Но успокойся в дни, когда в острог
Навек я смертью буду взят под стражу,
Одна живая память этих строк
Еще переживет мою пропажу.
Ты вновь разыщешь, их перечитав.
Что было лучшего моей частицей.
Вернется в землю мой земной состав,
Мой дух к тебе, как прежде, обратится
И ты поймешь, что только прах исчез,
Нисколько не достойный сожаленья,
То, что отнять бы мог головорез,
Случайности добыча, жертва тленья.
А ценно было только то одно,
Что и теперь тебе посвящено.

Однако неожиданно для Бориса Леонидовича Григорий Козинцев закончил спектакль 74-м сонетом, но в переводе Маршака. Пастернак на Козинцева обиделся и отказался присутствовать на премьере спектакля. А 16 апреля 1954 года в письме к двоюродной сестре О. М. Фрейденберг написал: «Меня огорчает, что присобачили они ко мне Маршака. Зачем это?»

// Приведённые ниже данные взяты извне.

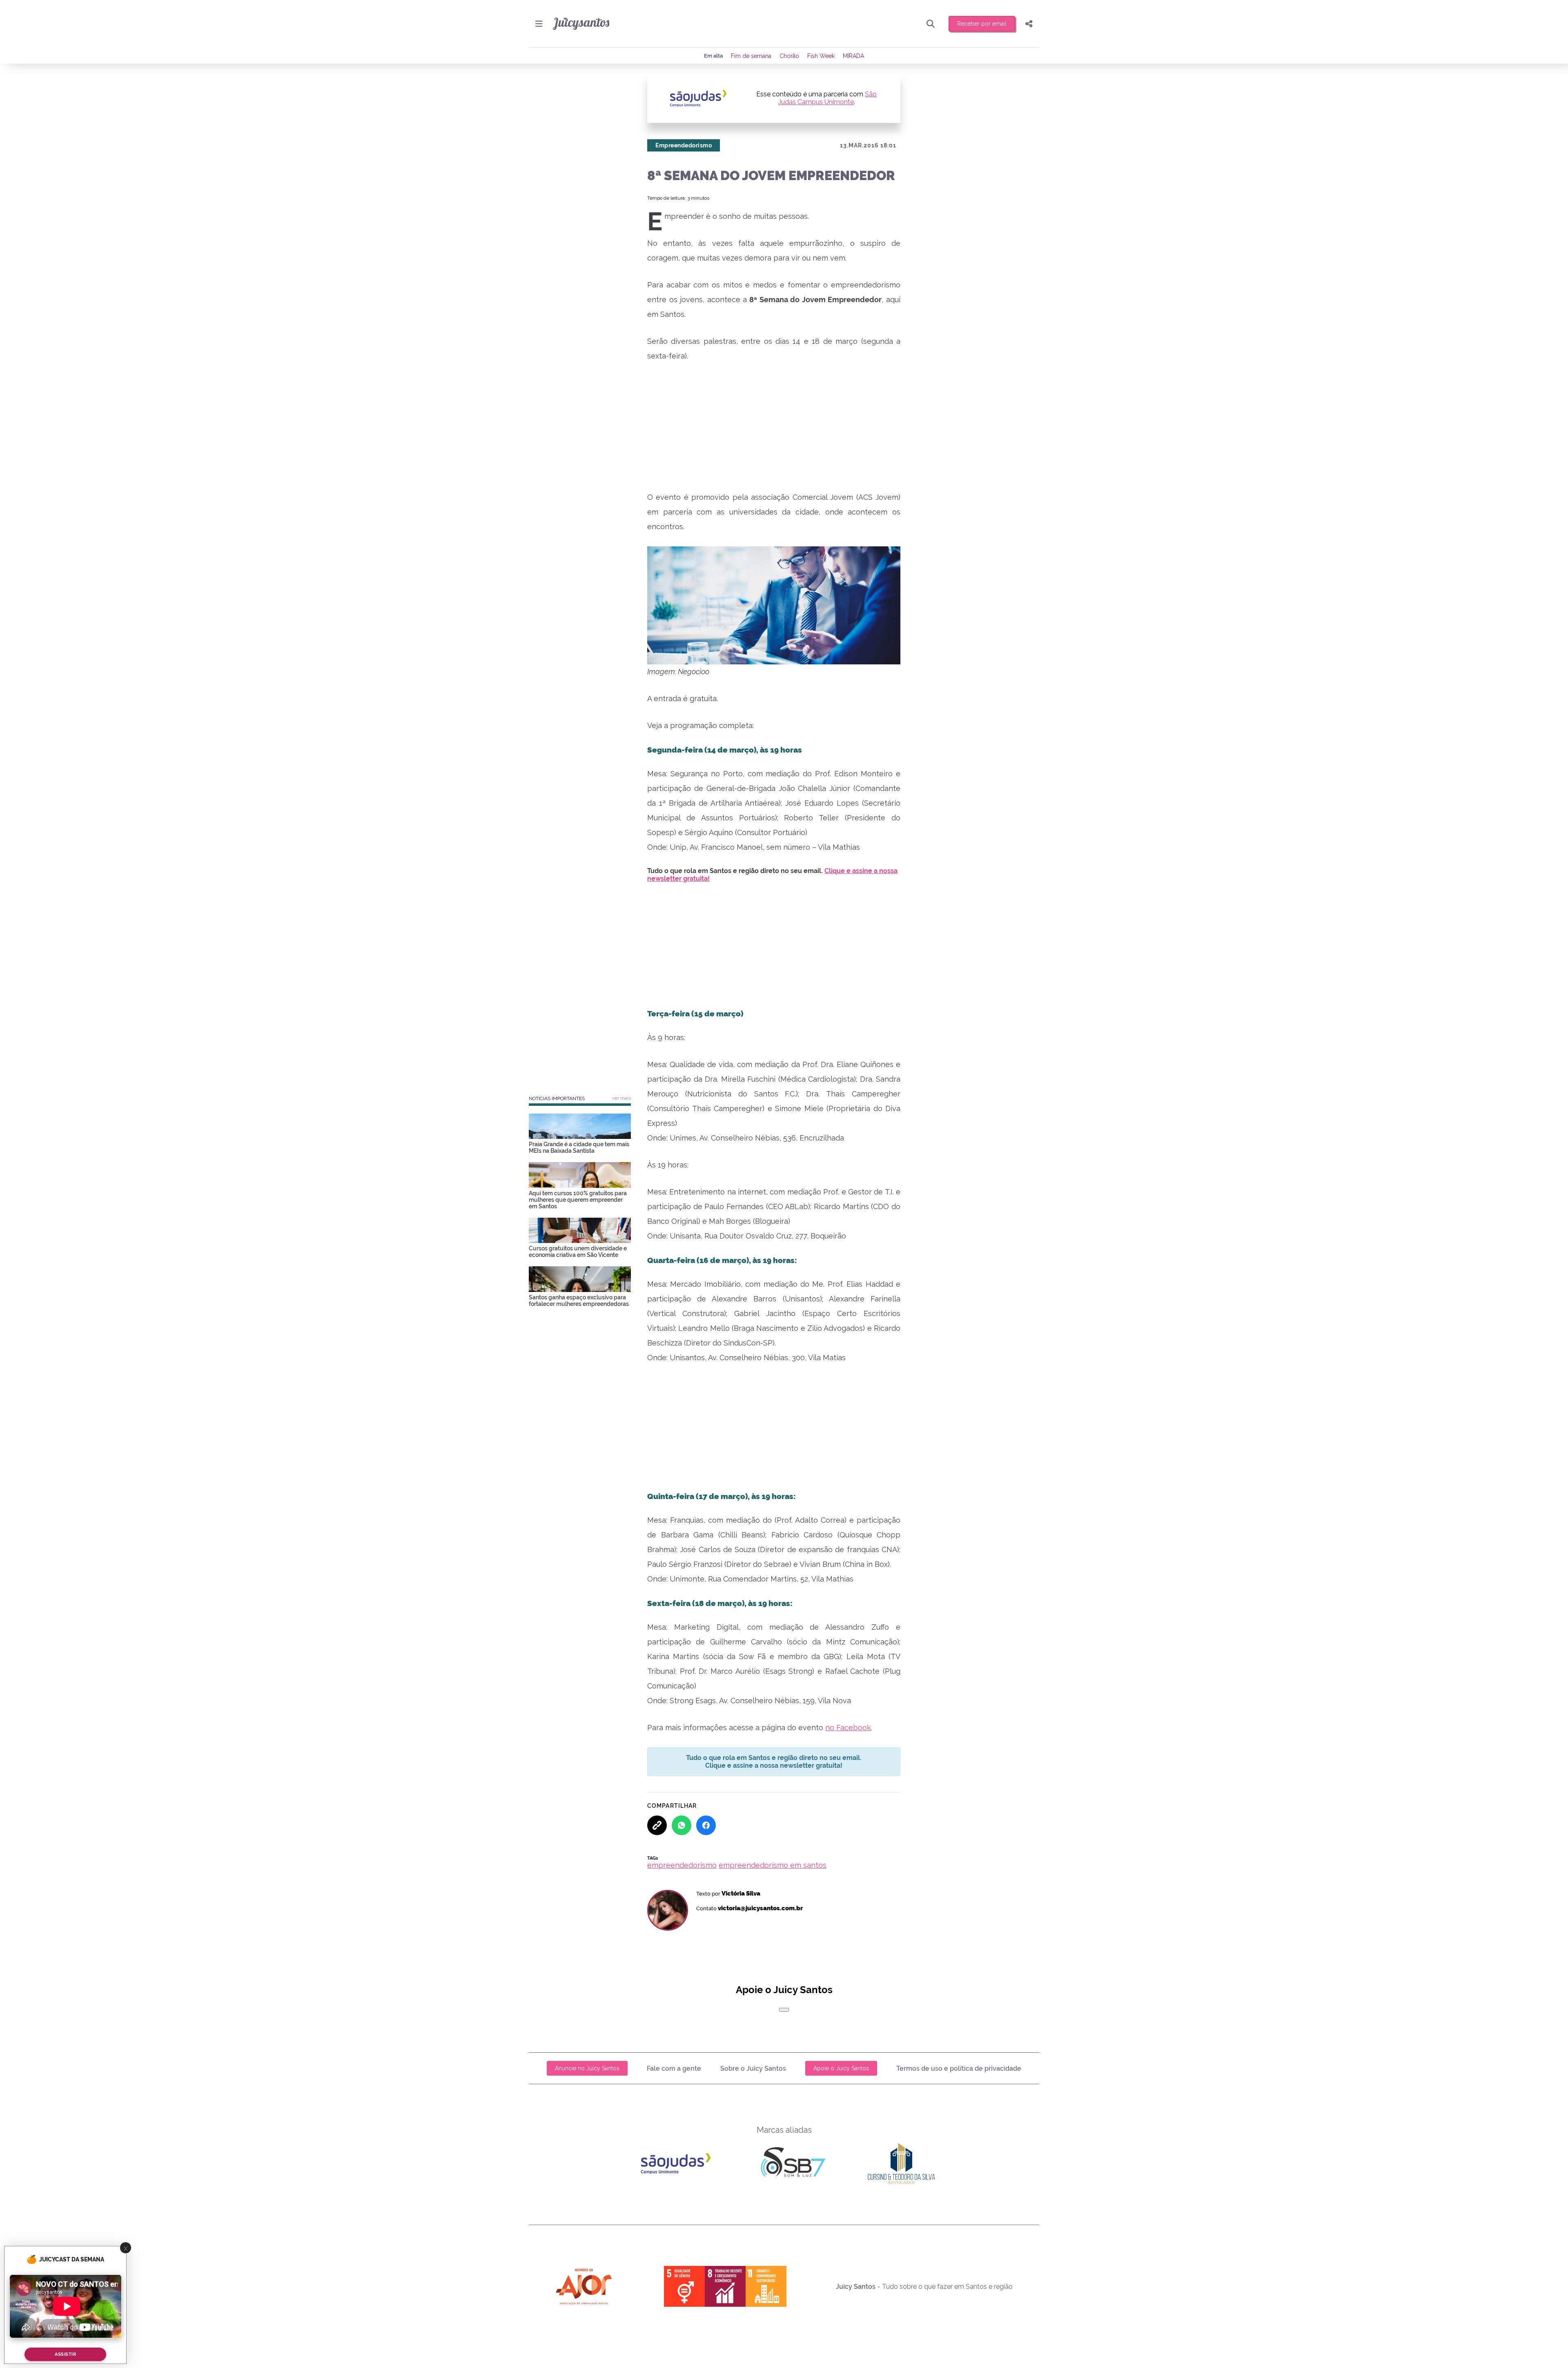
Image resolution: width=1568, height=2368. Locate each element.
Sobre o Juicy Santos (753, 2068)
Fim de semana (751, 56)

Между тем, за семь с лишним лет до этого письма Пастернак писал о Маршаке совсем по-другому:

«Вот еще другая параллель. Я раньше не знал „Английских баллад и песен“ Маршака и заглянул в них, потому что там есть рифмованные реплики Лировского шута, — для осведомления. Я был потрясен блеском, совершенством и поэтичностью почти всех стихов этого собрания. И мне стало стыдно, что я столько лет прожил в полном неведении об этой удаче, закрываясь от нее для собственного спокойствия и ничего не сказав Самуилу Яковлевичу, не воздав ему должного…

Мне и в голову не пришло соперничать с С. Я. в свободе и изяществе. Во-первых, я не надеялся выйти победителем из этого состязания; во-вторых, куда бы увели меня эти усилия от подлинника, который, по-моему, гораздо неряшливее и беднее».

И еще одна реплика Анны Андреевны Ахматовой на тему «Пастернак — Маршак», высказанная в беседах с Лидией Корнеевной Чуковской: «Я так счастлива за Бориса Леонидовича: все хвалят, всем нравится, и Борис Леонидович доволен. Перевод действительно превосходен: могучая волна стиха. И, как это ни странно, ничего пастернаковского. Маршак сказал мне, что, по его мнению, „Гамлет“ в пастернаковском переводе слишком школьник, упрощен, но я не согласна с этим. Жаль мне только, что пастернаковский перевод принято хвалить в ущерб переводу Лозинского. А он очень хорош, хотя и совсем другой. Перевод Лозинского лучше читать как книгу, а перевод Пастернака лучше слушать со сцены. В сущности, незачем пренебрегать одним для другого, а надо просто радоваться такому празднику русской культуры.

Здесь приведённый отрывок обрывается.